SonarCloud vulnerability scanning

We use SonarCloud as a static analysis tool to analyse the code in the sourcegraph/sourcegraph repository for security vulnerabilities.

For Security engineers

Changing the SonarCloud configuration

You can login to the SonarCloud website using your GitHub credentials, and should then be able to view the SonarCloud configuration.

SonarCloud is configured with a quality gate. This means that only code that SonarCloud determines has a ‘Security Grade’ of A is considered passing.

sourcegraph/sourcegraph has a branch merge protection defined: any code which fails the quality gate will not be allowed into the main branch. A GitHub admin will be required to change this.

Changing the GitHub/SonarCloud integration

You will need to either be or have access to a GitHub Admin to change this.

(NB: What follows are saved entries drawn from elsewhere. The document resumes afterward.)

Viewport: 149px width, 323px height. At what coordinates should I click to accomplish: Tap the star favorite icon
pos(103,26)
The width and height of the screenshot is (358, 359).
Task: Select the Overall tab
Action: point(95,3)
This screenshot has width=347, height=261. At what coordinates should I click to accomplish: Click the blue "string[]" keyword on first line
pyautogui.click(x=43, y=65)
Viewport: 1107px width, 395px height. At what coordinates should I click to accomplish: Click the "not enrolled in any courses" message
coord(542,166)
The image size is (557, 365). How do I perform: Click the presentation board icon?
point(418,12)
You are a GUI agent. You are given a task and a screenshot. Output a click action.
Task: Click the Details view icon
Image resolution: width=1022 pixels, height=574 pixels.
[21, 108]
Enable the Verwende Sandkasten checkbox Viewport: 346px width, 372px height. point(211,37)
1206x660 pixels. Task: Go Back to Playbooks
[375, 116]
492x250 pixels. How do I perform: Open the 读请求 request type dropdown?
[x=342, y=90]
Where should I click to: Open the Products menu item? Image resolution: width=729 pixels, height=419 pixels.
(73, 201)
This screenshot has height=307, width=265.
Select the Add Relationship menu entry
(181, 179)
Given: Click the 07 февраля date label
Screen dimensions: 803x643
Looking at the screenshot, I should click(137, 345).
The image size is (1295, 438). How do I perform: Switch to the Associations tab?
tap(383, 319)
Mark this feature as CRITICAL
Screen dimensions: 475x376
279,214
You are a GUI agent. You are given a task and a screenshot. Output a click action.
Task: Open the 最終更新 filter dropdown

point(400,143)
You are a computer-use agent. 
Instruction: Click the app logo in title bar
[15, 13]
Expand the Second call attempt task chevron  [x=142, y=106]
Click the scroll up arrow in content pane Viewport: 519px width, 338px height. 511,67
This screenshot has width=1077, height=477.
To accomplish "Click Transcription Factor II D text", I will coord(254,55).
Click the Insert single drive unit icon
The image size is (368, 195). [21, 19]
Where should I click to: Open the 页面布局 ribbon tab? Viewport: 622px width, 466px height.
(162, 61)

The SonarCloud GitHub app runs a check against all branches/pull requests, as well as against the main branch. It currently only scans the Sourcegraph product via the main sourcegraph/sourcegraph repository.

There isn’t much other configuration to set up or change for the GitHub app.

For Sourcegraph engineers

Any SonarCloud issues should be visible to you via the output of the SonarCloud Code Analysis GitHub check. If you’re not clear on how to resolve an issue raised by SonarCloud, please reach out to the Security team in #security.

If the offending commit has to be landed as part of resolving an incident, find an admin for the repository (for whom branch protection rules will not apply) to merge the code in for you.